Sobre perdonar y no aceptar la disculpa

Él no me escogió y a menudo cuando lo recuerdo, puede que en alguna parte del mi corazón aún esté ahí, aún duele.

Pero aquello fue tanto tiempo atrás que ya no me provoca sentirlo, en ocasiones cuando lo veo venir voy hacia él con alegría; pero no confundiendo nada, una alegría que nace del perdón hacia alguien que te hizo daño, el comprender que a veces el amor puede ser más grande que los errores y los defectos.

Era lo que yo decía, pero para él no fue suficiente.

A pesar del daño, a pesar de que tuve que huir de casa y evadirlo para sanar mi corazón. A pesar de todos los pensamientos, a pesar del perdón, del costo de construirle una nueva sonrisa. A pesar de ello, de todo… él no fue capaz de olvidar. Él me quiso en un momento de su vida, confesó que cuando me veía no podía evitar sonreír. Una vez me dijo aquello, mientras tomaba mi mejilla entre su mano cuando le mostré que mis calcetines estaban desiguales y viéndome a los ojos solo dijo: “eres tan linda”. Yo lo quería en ese instante, tuve que pasar por muchas cosas para darme cuenta de que lo quería, de que lo que sentía era real y estaba ahí tan cerca de mí, mirándome de aquella forma y yo lo quería.

Y él jugó con mi corazón. Fue el desengaño de verse ahora envuelto en una casi relación y de ver que un amor que el añoró de repente se realizaba, luché con lo que tenía a pesar de que él negaba con todas sus fuerzas tener algo con ella. Lo negó hasta que no pudo más, pero ese no fue el golpe. Esa no es la razón, fue solo el origen.

Los cristales de cualquier sustancia se forman en un punto llamado núcleo, que puede ser cualquier cosa, una pelusa, una molécula, polvo… y ahí comienzan a crecer y crecer y se forman. El amor fue solo un núcleo, lo demás vino creciendo tan cual hasta que no pudo negarlo. Confesó que lo que tenía con ella era serio, me contó la historia, me contó otras cuantas, alabó mi valentía y entonces, me dijo la verdad. Dejó escapar una parte de su pensamiento escondida, recóndita e impensable. Yo olvidé algo significativo en el camino y que de algún modo éramos rivales porque nos dedicábamos a lo mismo. Confesó que él pensaba que yo no merecía nada de lo que tenía y ahí comenzó.

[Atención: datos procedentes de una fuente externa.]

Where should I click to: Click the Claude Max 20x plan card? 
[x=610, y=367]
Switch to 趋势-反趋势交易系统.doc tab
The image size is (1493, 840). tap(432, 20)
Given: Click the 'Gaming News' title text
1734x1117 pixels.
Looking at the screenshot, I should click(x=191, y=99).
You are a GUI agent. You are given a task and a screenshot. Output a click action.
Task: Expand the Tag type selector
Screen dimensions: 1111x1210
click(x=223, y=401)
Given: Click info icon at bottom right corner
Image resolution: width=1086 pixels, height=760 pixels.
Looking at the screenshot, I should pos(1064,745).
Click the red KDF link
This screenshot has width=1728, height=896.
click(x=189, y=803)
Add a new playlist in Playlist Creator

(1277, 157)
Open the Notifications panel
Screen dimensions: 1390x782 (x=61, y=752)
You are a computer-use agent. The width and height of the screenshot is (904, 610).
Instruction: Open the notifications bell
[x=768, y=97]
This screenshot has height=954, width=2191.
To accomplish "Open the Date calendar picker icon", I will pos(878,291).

Él me acosó un poco más para quedarse satisfecho, no solo tenía el corazón roto, tenía además la perdida de un amigo. Me dijo el eslogan que me persiguió mentalmente, fue cruel: “bonita, inteligente y sin amor”. Pero a pesar de huir, a pesar de las lágrimas, a pesar del dolor; yo lo quería y era mi amigo, extrañaba a mi amigo. Cosa que nunca sucede, estaba dispuesta a olvidar…

Era lo que yo decía, pero para él no es suficiente.

Puedo yo olvidarlo, pero él no puede olvidar que lo dijo. No puede evitar esperar el momento en que yo tome venganza, no puede sentirse tranquilo. Debe haber algo oculto.

Es una lástima porque en verdad lo quería, pero no puedo ser una amiga de alguien que me teme de esa forma. Aunque lo comprendo, si eres de esas personas que olvida a la gente y suele enterrarlas mentalmente ¿por qué no habrían de tener miedo de ti?